§ **Trecho fornecido**:
++++++++++

Os possíveis efeitos da ADI 5.529 e seus impactos para o regime de proteção de patentes
Decisão do STF, a depender de seus efeitos, pode causar impactos relevantes sobre a proteção das patentes e as relações contratuais
A Ação Direta de Inconstitucionalidade (ADI) nº 5.529, ajuizada pelo procurador-geral da República, Rodrigo Janot, em 17 de maio de 2016, tem como objetivo declarar a inconstitucionalidade do parágrafo único do artigo 40 da Lei nº 9.279/1996 (Lei da Propriedade Industrial), o qual dispõe sobre o prazo de vigência das patentes de invenção e modelo de utilidade.
Muito se tem discutido sobre os possíveis desdobramentos da ação e os cenários que poderão ser enfrentados na prática caso a decisão monocrática do Ministro Relator Dias Toffoli seja referendada pelo colegiado, confirmando a inconstitucionalidade da norma. Dando continuidade à sequência de publicações do Mattos Filho sobre o tema, veja abaixo os principais pontos que envolvem essa decisão, como suas implicações e impactos em contratos, além de detalhes sobre o atual sistema de patentes no Brasil, suas funções e seu atual regime de proteção.
Os possíveis efeitos da decisão da ADI 5.529
O julgamento da ADI 5.529, do Superior Tribunal Federal (STF), é uma tentativa de resolver um dilema antigo entre garantir ao titular da patente um tempo mínimo para usufruir de sua invenção com exclusividade ou evitar o monopólio legal propiciado por um prazo não estabelecido do modo fixo para proteção das patentes.
Vale esclarecer que, caso confirmada, a inconstitucionalidade do parágrafo único do artigo 40 poderá ser declarada com três diferentes efeitos:
- Efeitos ex tunc, ou seja, afetando retroativamente todas as patentes, concedidas ou não;
- Efeitos modulados para afetar apenas as patentes que venham a ser concedidas a partir da data da confirmação da decisão;
- Efeitos modulados para afetar apenas as patentes que venham a ser depositadas a partir da data da confirmação da decisão.
Como seriam os efeitos na prática
No efeito ex tunc, os titulares das patentes que já estejam desfrutando ou desfrutaram do prazo mínimo previsto no parágrafo único (ou seja, patentes de invenção concedidas após 10 anos de trâmite no INPI) teriam o direito de exclusividade sobre o referido ativo corrigido para o prazo de proteção aos 20 anos subsequentes ao seu depósito. Estima-se que, apenas nessa situação, mais de 36 mil patentes seriam afetadas. Também nesse contexto, aqueles que já tivessem depositado o pedido de patente há mais de 20 anos, caso viessem a obter sua concessão, receberiam uma patente sobre a qual já não teriam qualquer direito de exclusividade – estando presente apenas o direito de reparação por eventual uso não autorizado desde o depósito da patente.
O segundo cenário, certamente mais brando, significaria que todas as patentes vigentes seriam mantidas tal como estão, mas aquelas que viessem a ser concedidas a partir da data de confirmação da decisão teriam o seu prazo de exclusividade limitado aos 20 anos posteriores data de depósito – ou seja, também seriam afetados aqueles que estivessem enfrentando o processo administrativo há mais de 20 anos, recebendo, em caso de concessão, uma patente sobre a qual não teriam exclusividade.

++++++++++

§ **Listagem**:

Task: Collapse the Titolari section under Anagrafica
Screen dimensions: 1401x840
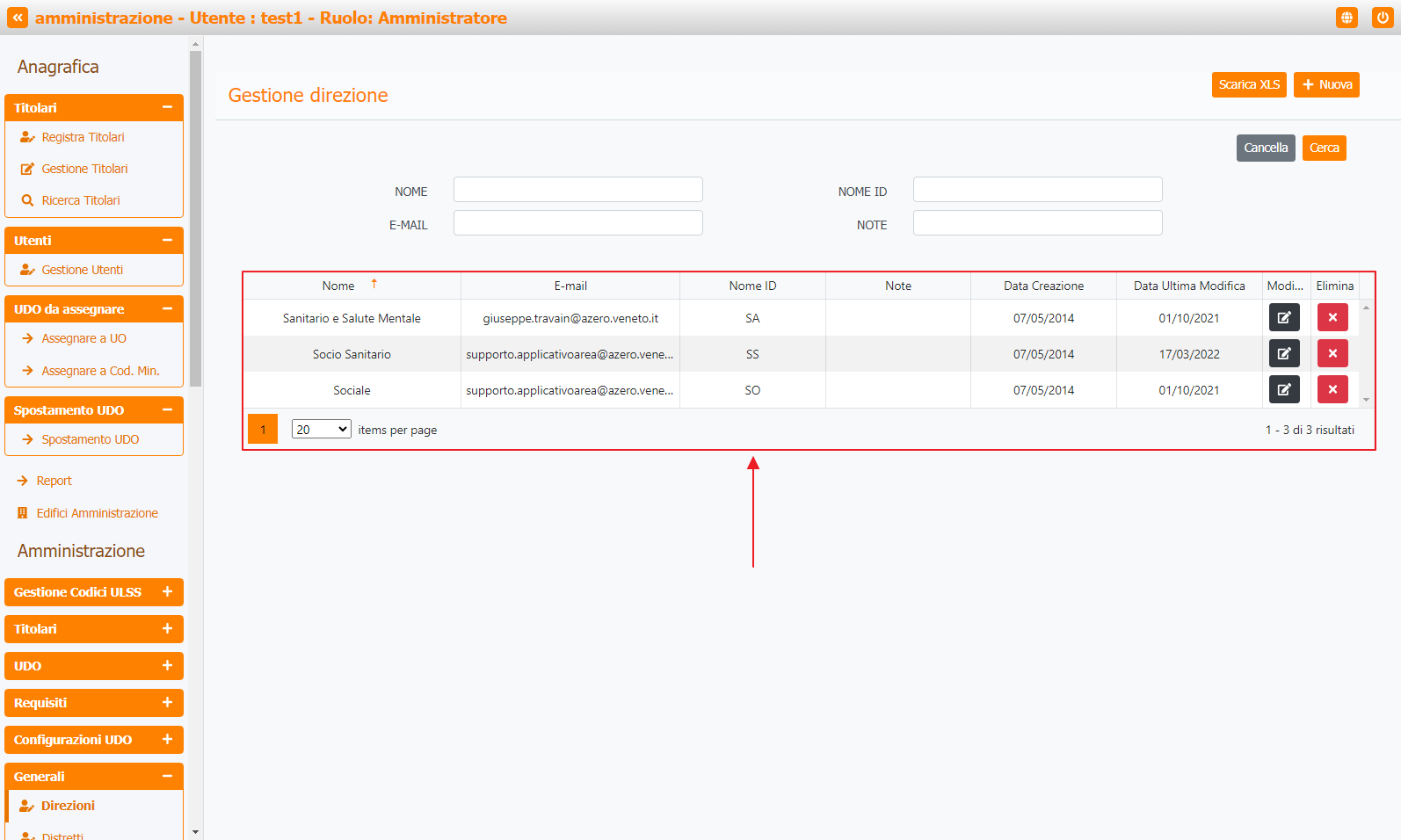Action: pyautogui.click(x=167, y=108)
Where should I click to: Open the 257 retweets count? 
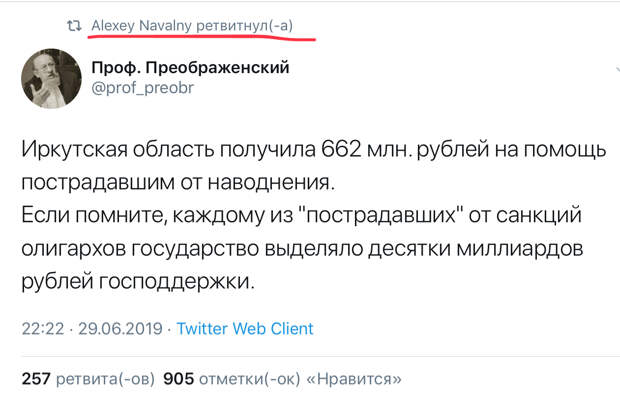click(36, 379)
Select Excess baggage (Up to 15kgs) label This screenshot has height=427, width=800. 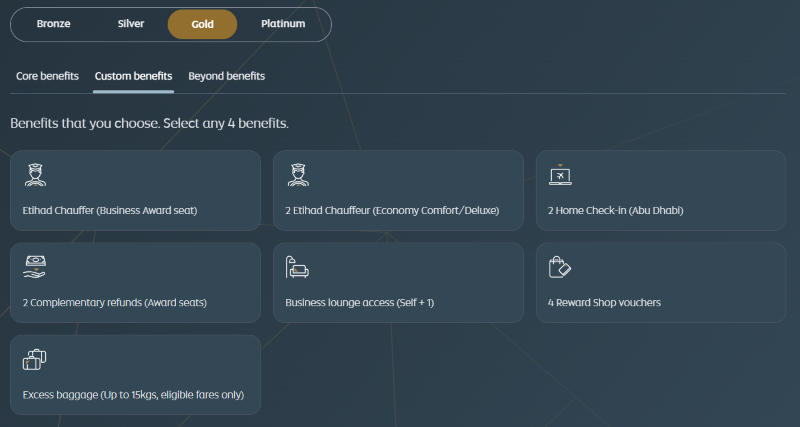[x=133, y=395]
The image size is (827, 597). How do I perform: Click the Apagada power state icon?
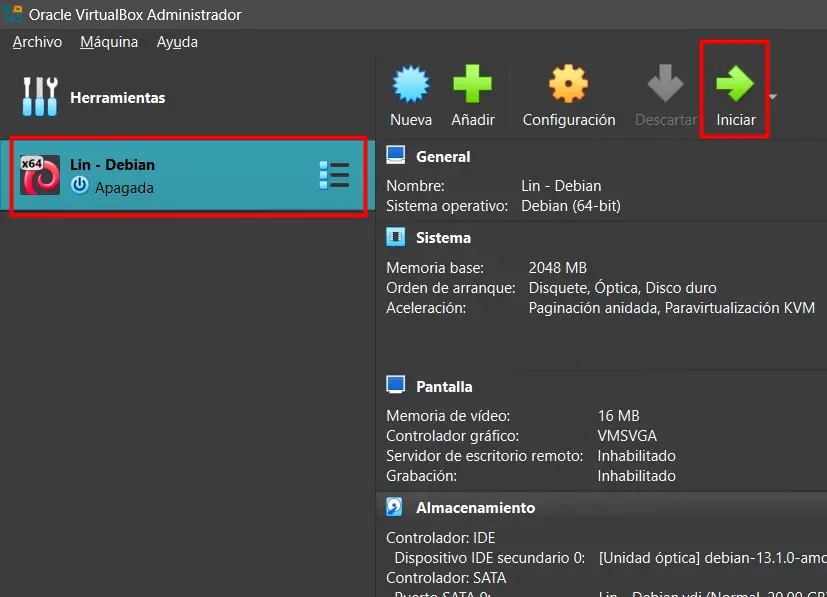pos(80,186)
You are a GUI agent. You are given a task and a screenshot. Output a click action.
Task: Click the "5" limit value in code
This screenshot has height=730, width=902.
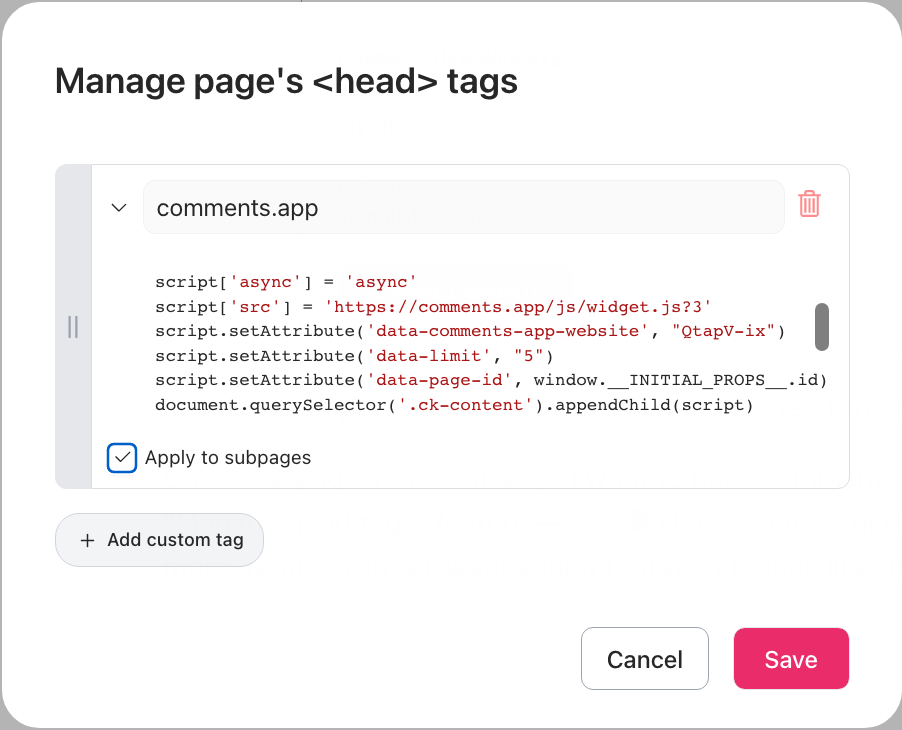coord(529,356)
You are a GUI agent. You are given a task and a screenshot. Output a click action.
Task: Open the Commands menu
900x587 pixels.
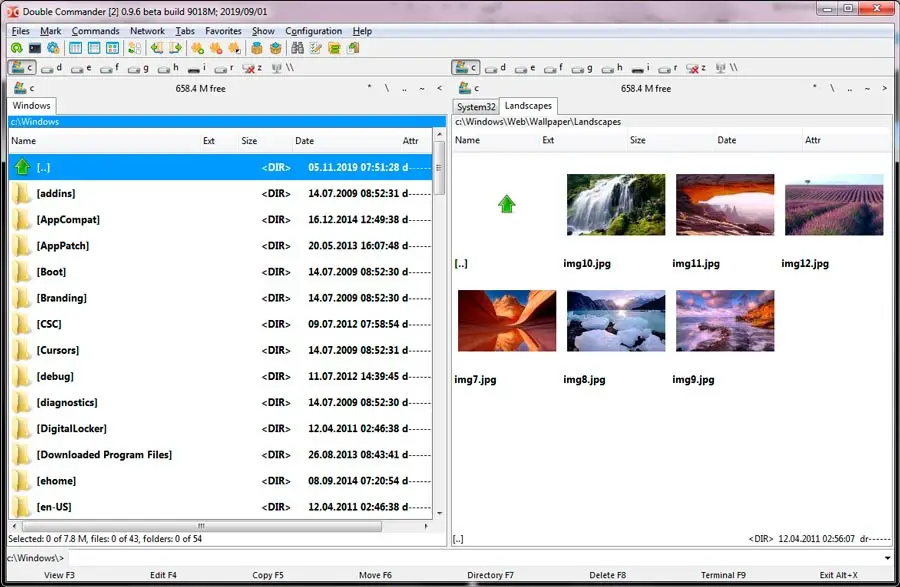[95, 31]
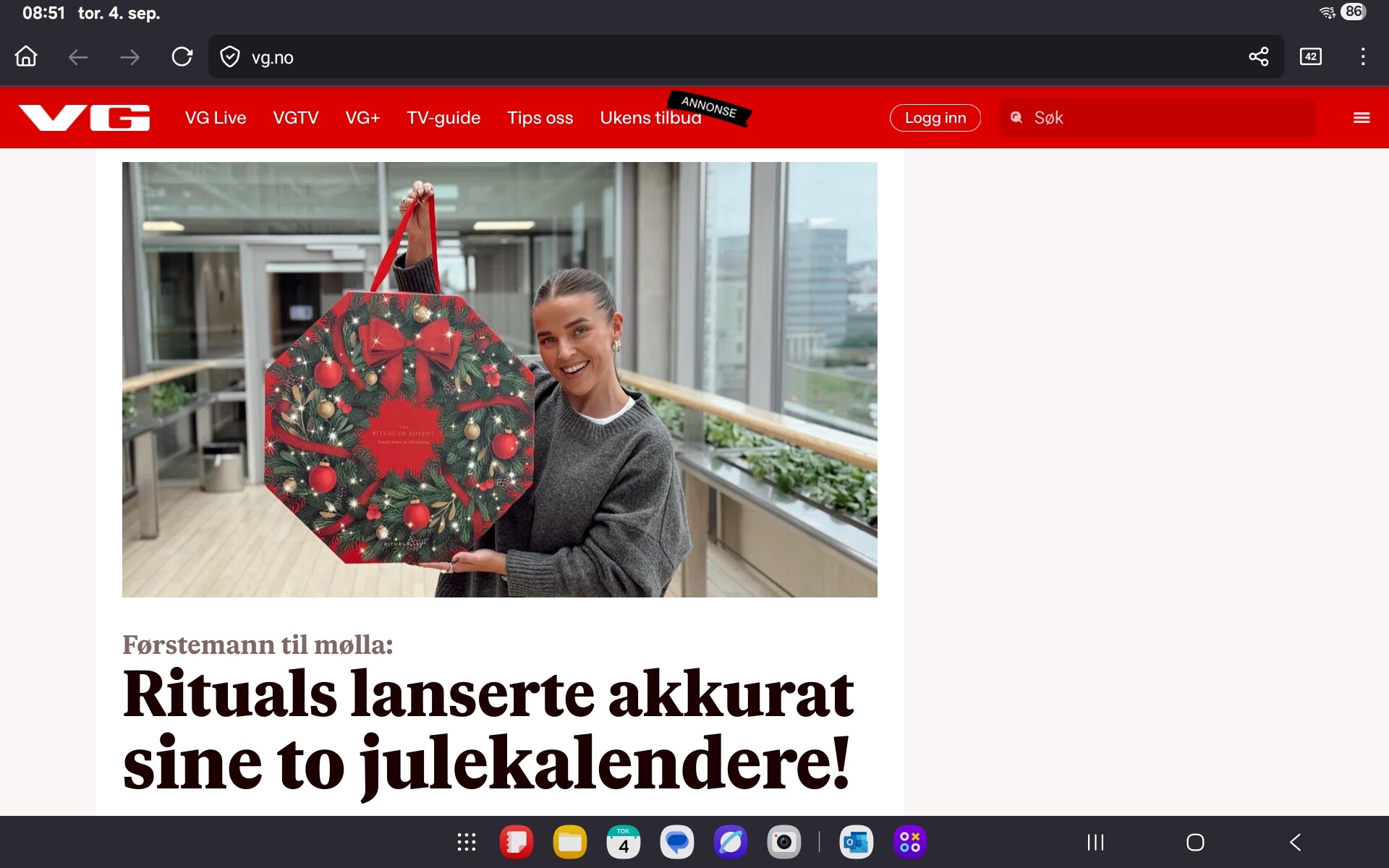Image resolution: width=1389 pixels, height=868 pixels.
Task: Click the VG logo
Action: (85, 117)
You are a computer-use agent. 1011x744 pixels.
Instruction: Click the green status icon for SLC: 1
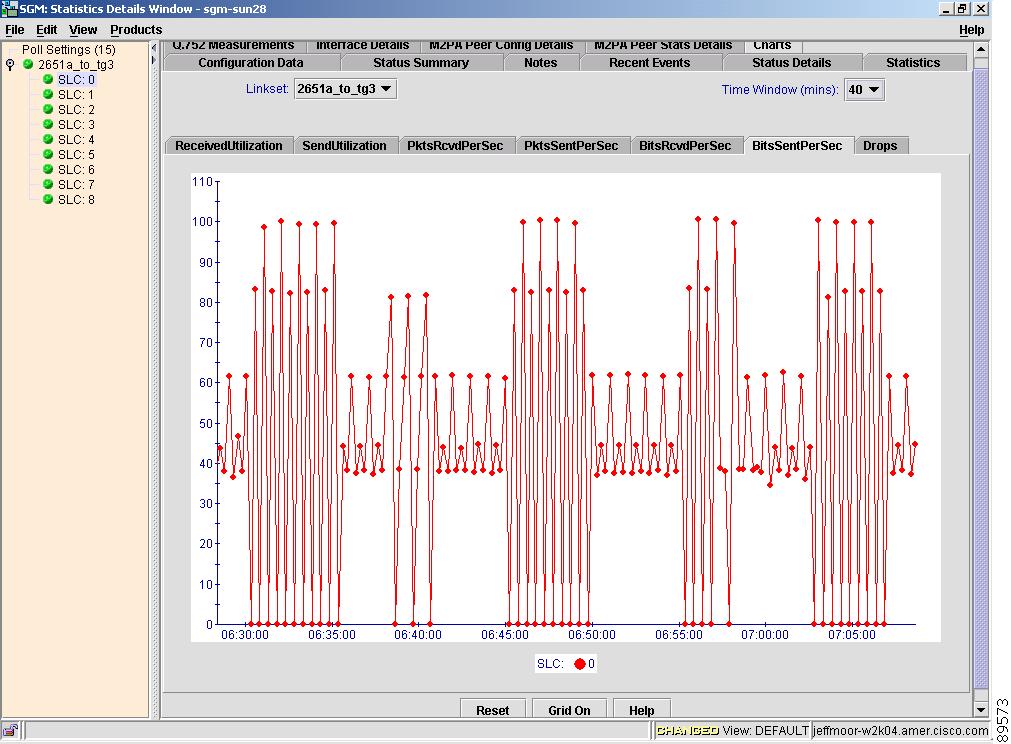47,95
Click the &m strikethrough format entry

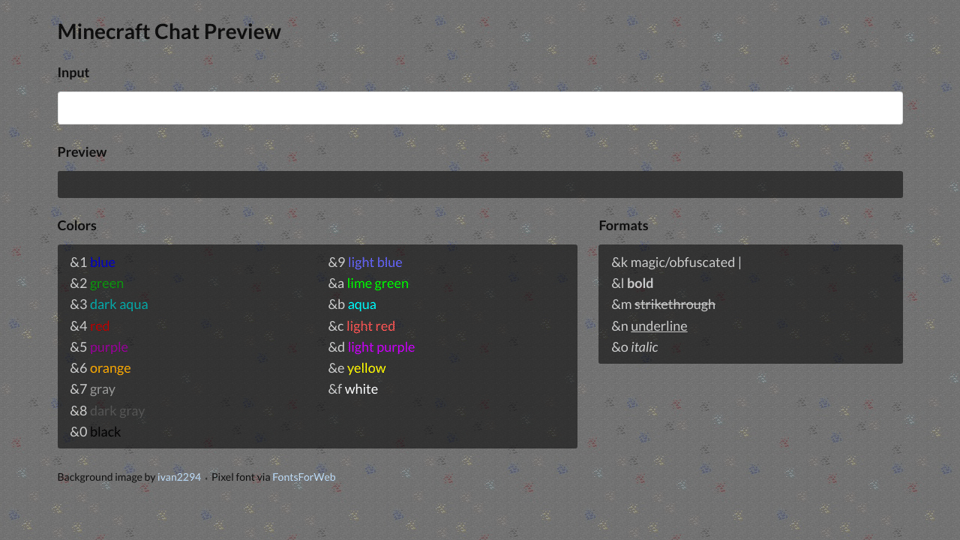point(663,304)
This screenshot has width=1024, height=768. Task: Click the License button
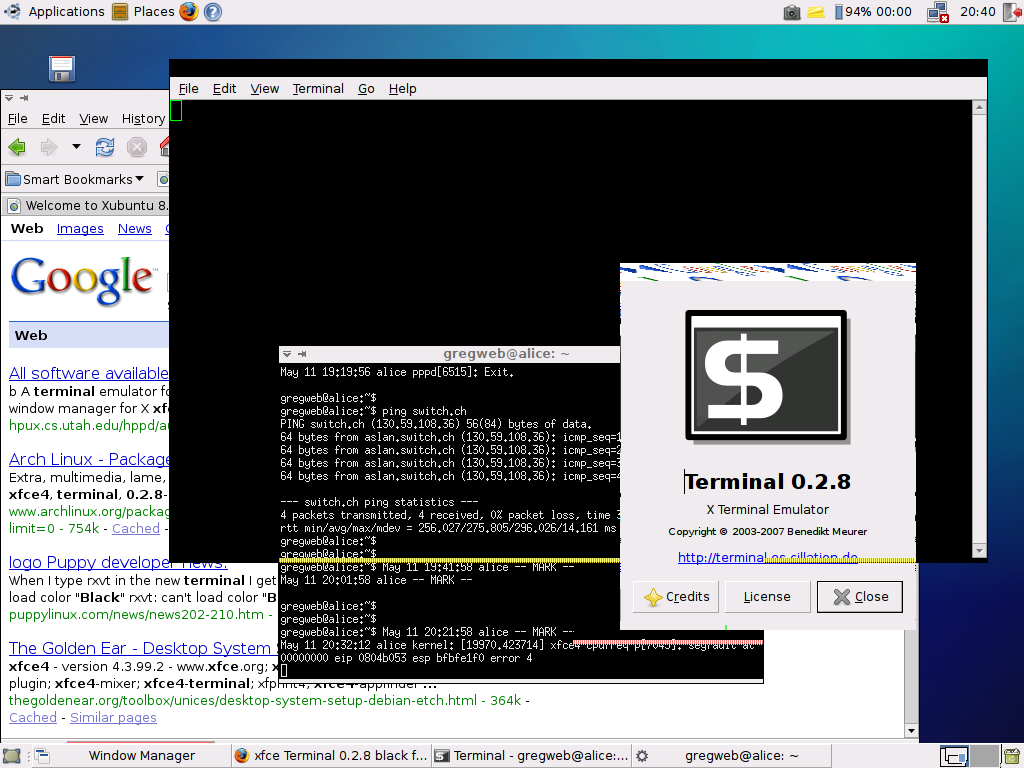[767, 597]
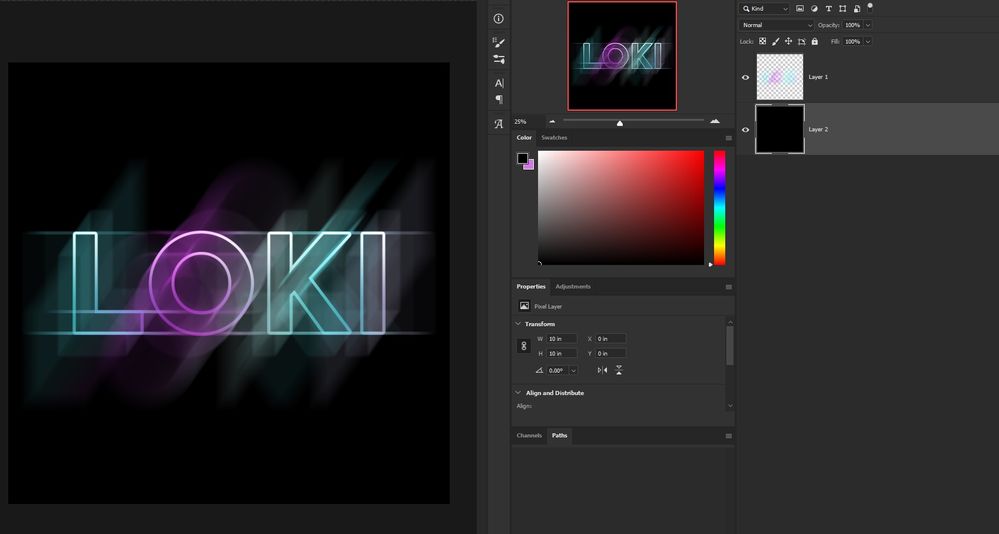999x534 pixels.
Task: Hide Layer 2 with eye icon
Action: pos(745,129)
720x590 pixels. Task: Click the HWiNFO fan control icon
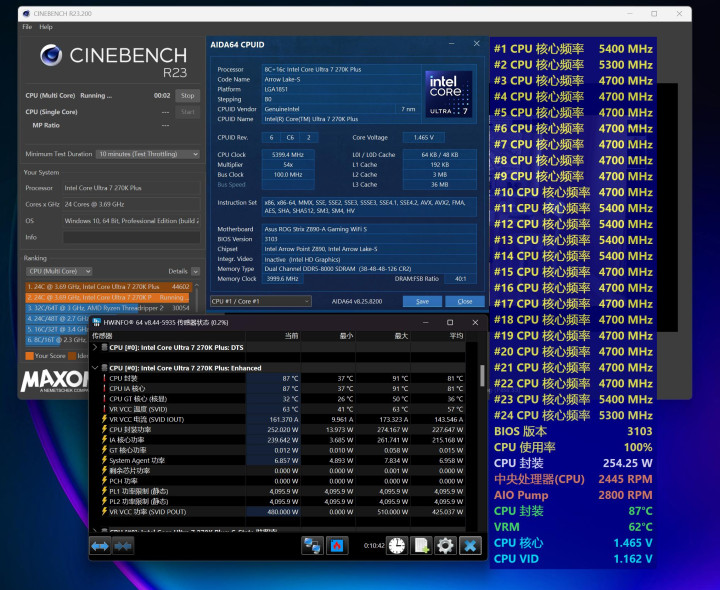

++++++++++

§ **Problema a resolver**: Retome o texto sobre os efeitos da ADI 5.529 nas patentes e escreva a continuação a partir da última frase apresentada.

§ **A resposta**:
Na terceira hipótese, por fim, só seriam afetados aqueles que depositassem seus pedidos de patente a partir da data de confirmação da declaração de inconstitucionalidade do parágrafo único. Essa alternativa, caso adotada, deixaria de prejudicar aqueles que depositaram seus pedidos de patente com a expectativa de que, ao menos por 10 anos após a concessão, o exercício do direito de exclusividade lhes seria garantido. Significaria, por outro lado, uma medida sem efeitos relevantes a curto prazo, contrariando o senso de urgência reconhecido pelo Ministro Relator em sua decisão monocrática.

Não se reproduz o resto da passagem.